Greg Burgess
- Born: Gregory Alexander John Burgess 6 July 1954 (age 71) Auckland, New Zealand
- Height: 1.90 m (6 ft 3 in)
- Weight: 108 kg (238 lb)
- School: Marcellin College
- University: University of Otago
- Occupation: Real estate agent

Rugby union career
- Position: Prop

Senior career
- Years: Team / Apps / (Points)
- 1970s: Ponsonby District Rugby Football Club

Provincial / State sides
- Years: Team / Apps / (Points)
- Auckland

International career
- Years: Team / Apps / (Points)
- 1980–81: New Zealand / 1 / (0)

= Greg Burgess (rugby union) =

Gregory Alexander John Burgess (born 6 July 1954) is a former New Zealand rugby union player. A prop, Burgess represented Auckland at a provincial level, and was a member of the New Zealand national side, the All Blacks, in 1980 and 1981. He played two matches for the All Blacks, including one full international.

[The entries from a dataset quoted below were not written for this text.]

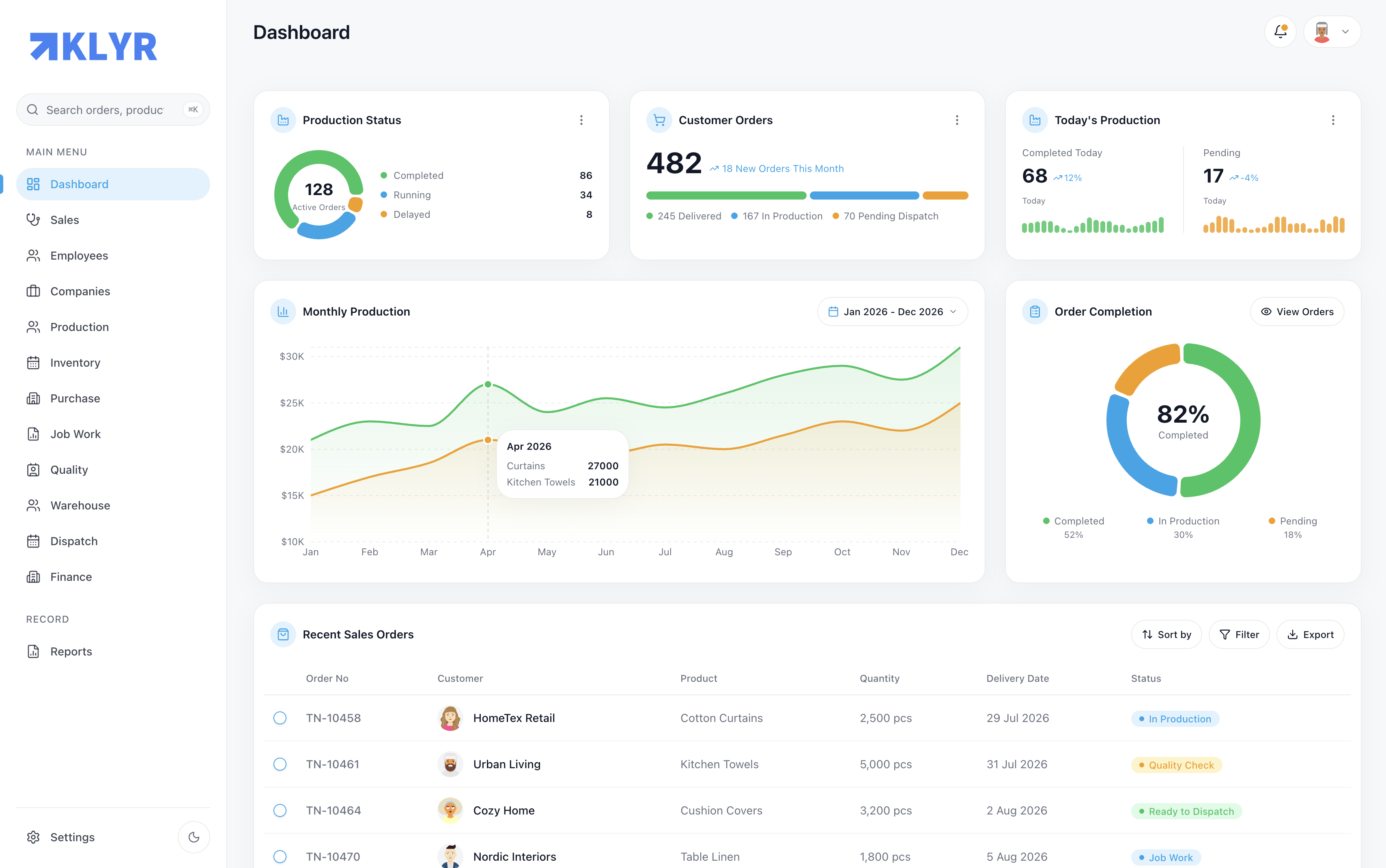This screenshot has height=868, width=1386.
Task: Toggle dark mode moon icon
Action: pos(194,837)
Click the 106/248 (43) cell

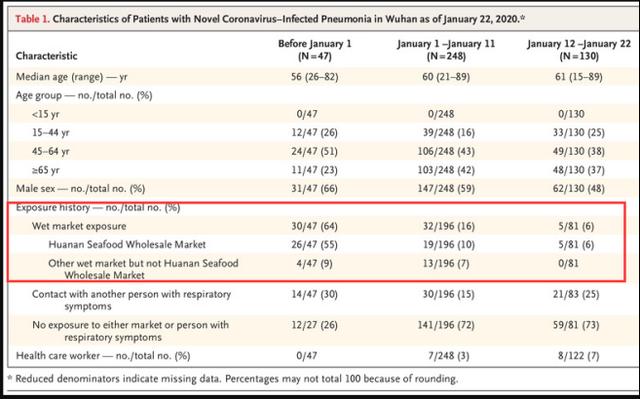(x=446, y=151)
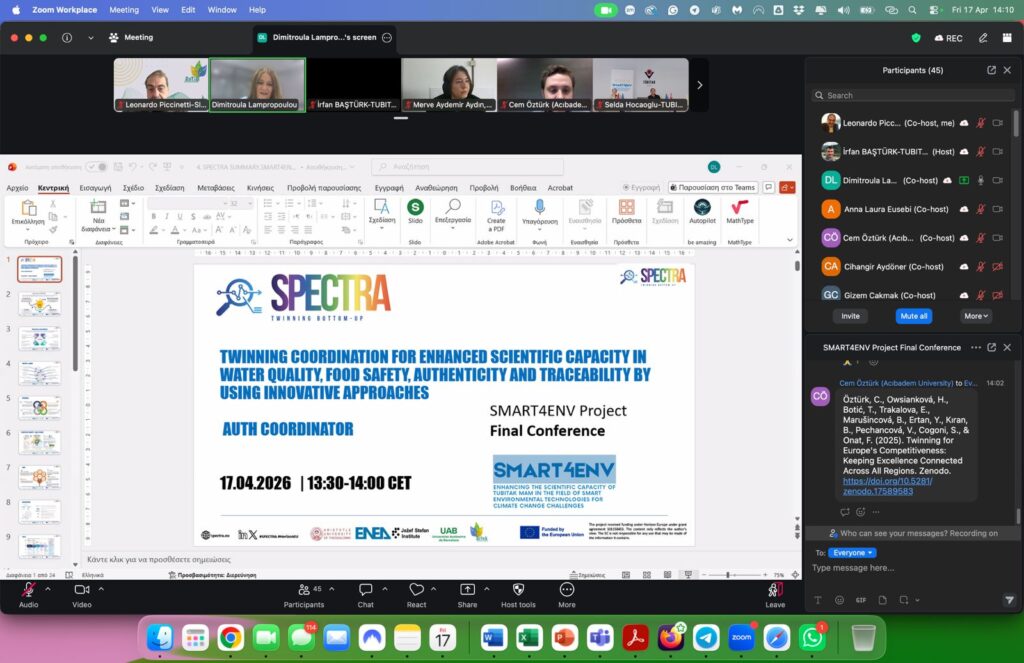
Task: Click the Mute all button
Action: [x=914, y=316]
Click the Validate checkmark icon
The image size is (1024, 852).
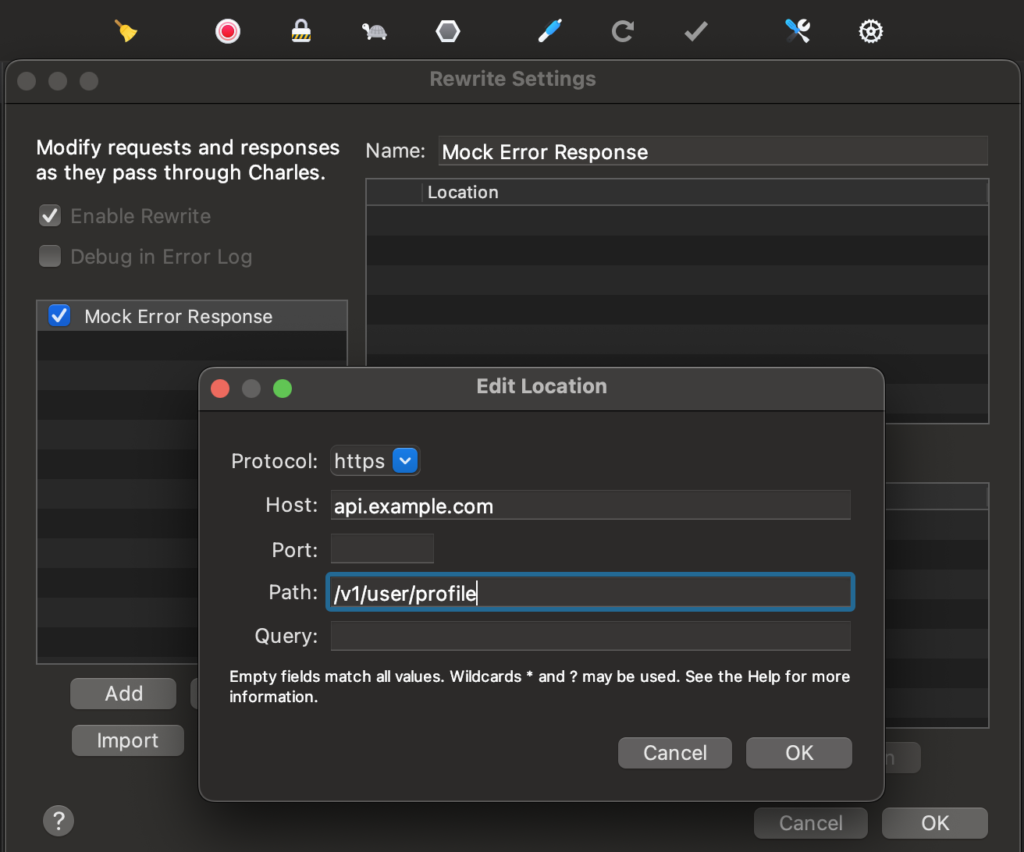pos(696,31)
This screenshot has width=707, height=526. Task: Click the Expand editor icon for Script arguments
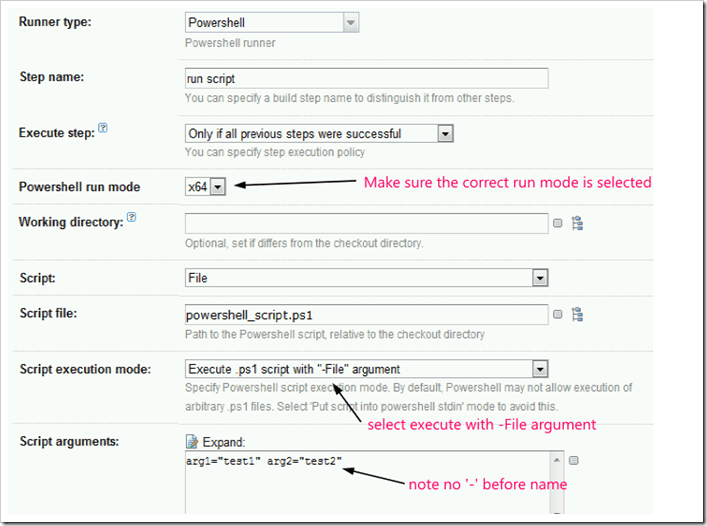pyautogui.click(x=193, y=441)
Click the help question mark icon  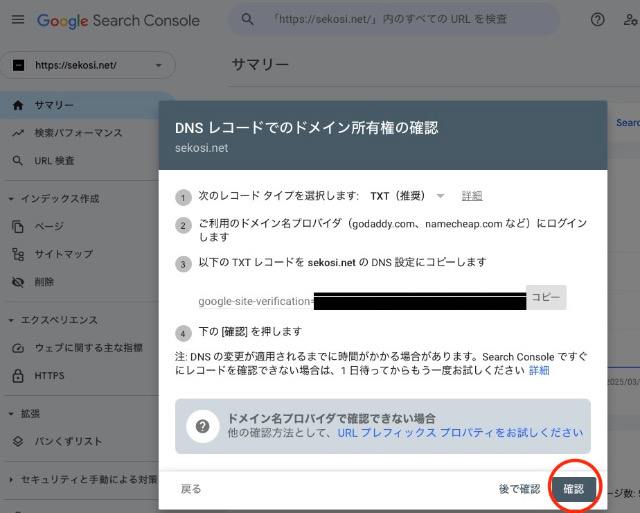click(x=598, y=20)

He went on to win consecutive national powerlifting titles from 1985 to 1991, and was second in the shot put at the national track and field championships in 1984 and 1985.

Burgess became a successful investor, with interests in property and shares. In 2008 he appeared on the New Zealand National Business Review Rich List for the first time, with an estimated wealth of NZ$60 million.